Plugins in v3 used a JavaScript API — addUtilities(), addVariant(), matchUtilities(). In v4, you write CSS directly with @utility and @variant. No JavaScript required for most use cases.

/* Define a custom utility */
@utility glass {
  background: rgba(255, 255, 255, 0.15);
  backdrop-filter: blur(12px);
  border: 1px solid rgba(255, 255, 255, 0.2);
}

/* Define a custom variant */
@variant hocus {
  &:hover,
  &:focus-visible {
    @slot;
  }
}

Now you can write hocus:text-brand or glass directly in your HTML. The @utility block supports arbitrary values too — @utility gap-* with gap: --value(--spacing-*); will generate gap-8 as 8px gap using your theme spacing scale. This replaces matchUtilities() from v3 plugins with something you can write in pure CSS. For glassmorphism effects in particular, the @utility approach is much cleaner than what you'd do in v3 — see advanced glassmorphism techniques with Tailwind for real-world examples.

Performance: Is v4 Actually Faster?

Yes. Measurably. The Oxide engine written in Rust handles scanning and class detection significantly faster than the old Node.js-based JIT engine. On large projects with hundreds of components, cold build times drop by 30-60%. Incremental rebuilds — the ones that happen on every file save — are even faster because the engine is smarter about what changed.

What's the catch? The first build might feel similar if your framework adds overhead (Next.js cold starts, TypeScript compilation). The gains are most visible in Vite projects where Tailwind's scan is the bottleneck. Also, the CSS output itself tends to be slightly larger in v4 because of the registered @property declarations for animated values, but gzip compression handles that fine in practice.

Are there still edge cases where v4 generates a class you expect and just... doesn't? Yes. The scanning heuristics are different, and dynamically constructed class names (string concatenation, template literals without static analysis) still don't work — that's not new, but it catches people on the upgrade. Keep your @source directives pointed at the right files and you'll be fine.

FAQ

Do I still need a tailwind.config.js file in v4?

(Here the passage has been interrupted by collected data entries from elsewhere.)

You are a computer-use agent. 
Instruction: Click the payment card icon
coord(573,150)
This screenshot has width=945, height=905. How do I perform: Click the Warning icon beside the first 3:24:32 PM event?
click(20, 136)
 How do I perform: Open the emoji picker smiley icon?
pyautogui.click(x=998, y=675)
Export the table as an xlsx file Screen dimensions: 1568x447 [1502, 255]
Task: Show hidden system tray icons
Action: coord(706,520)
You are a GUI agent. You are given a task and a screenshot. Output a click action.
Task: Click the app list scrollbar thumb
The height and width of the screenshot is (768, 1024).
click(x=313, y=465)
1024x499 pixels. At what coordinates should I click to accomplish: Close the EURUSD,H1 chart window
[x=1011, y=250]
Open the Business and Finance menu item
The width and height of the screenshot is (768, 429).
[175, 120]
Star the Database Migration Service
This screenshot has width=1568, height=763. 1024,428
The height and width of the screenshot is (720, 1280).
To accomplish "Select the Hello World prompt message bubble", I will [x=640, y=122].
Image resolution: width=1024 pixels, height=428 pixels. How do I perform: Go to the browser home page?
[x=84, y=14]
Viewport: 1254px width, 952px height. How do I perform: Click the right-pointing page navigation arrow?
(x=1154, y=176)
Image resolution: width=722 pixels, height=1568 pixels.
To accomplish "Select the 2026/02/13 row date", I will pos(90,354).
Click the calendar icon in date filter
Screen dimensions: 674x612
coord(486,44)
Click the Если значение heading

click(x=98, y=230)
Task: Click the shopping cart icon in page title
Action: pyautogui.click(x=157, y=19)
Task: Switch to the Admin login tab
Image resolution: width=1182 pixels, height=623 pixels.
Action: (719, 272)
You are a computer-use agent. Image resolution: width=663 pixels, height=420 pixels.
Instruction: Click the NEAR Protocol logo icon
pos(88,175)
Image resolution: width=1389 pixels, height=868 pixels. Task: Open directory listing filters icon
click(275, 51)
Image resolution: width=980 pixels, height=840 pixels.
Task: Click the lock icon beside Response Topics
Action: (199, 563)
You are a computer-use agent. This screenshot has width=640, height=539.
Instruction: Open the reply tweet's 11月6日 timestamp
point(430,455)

No. The config file is optional in v4. All theme configuration moves into your CSS file using @theme blocks. You only need a JS config if you're using v3-compatible plugins that haven't migrated to the new CSS-based API yet.

Why did my dark mode stop working after upgrading to v4?

Tailwind v4 defaults dark mode to the prefers-color-scheme media query. If your app uses a .dark class on the <html> element, add this to your CSS: @variant dark (&:where(.dark, .dark *)); to restore class-based dark mode.

The `@tailwindcss/upgrade` codemod ran but my build still has errors. What did it miss?

The codemod handles most utility renames and config-to-CSS migrations, but it skips custom plugins using the JavaScript API, theme() function calls in arbitrary CSS, and any dynamically constructed class strings. Check those manually. Also verify your @source directives cover all component files — missing sources means missing classes.

Can I use Tailwind v4 with Next.js App Router?

Yes. Install @tailwindcss/postcss@^4 and update your postcss.config.js to use @tailwindcss/postcss instead of tailwindcss. The @import 'tailwindcss' line in your global CSS replaces the old @tailwind base/components/utilities directives.

What happened to `bg-opacity-*` and `text-opacity-*` utilities?

They're removed in v4. Use the slash opacity syntax instead: bg-black/50, text-white/80. This syntax was available in v3 too, so your components may already use it — but any remaining bg-opacity-* classes need to be converted manually since the codemod doesn't always catch them inside complex JSX.

How do I define a custom color token that generates full utility classes in v4?

Add it to your @theme block: --color-brand: oklch(62% 0.2 250);. Tailwind v4 automatically generates text-brand, bg-brand, border-brand, ring-brand, fill-brand, and all other color utilities from any --color-* token you define. No plugin or extend block needed.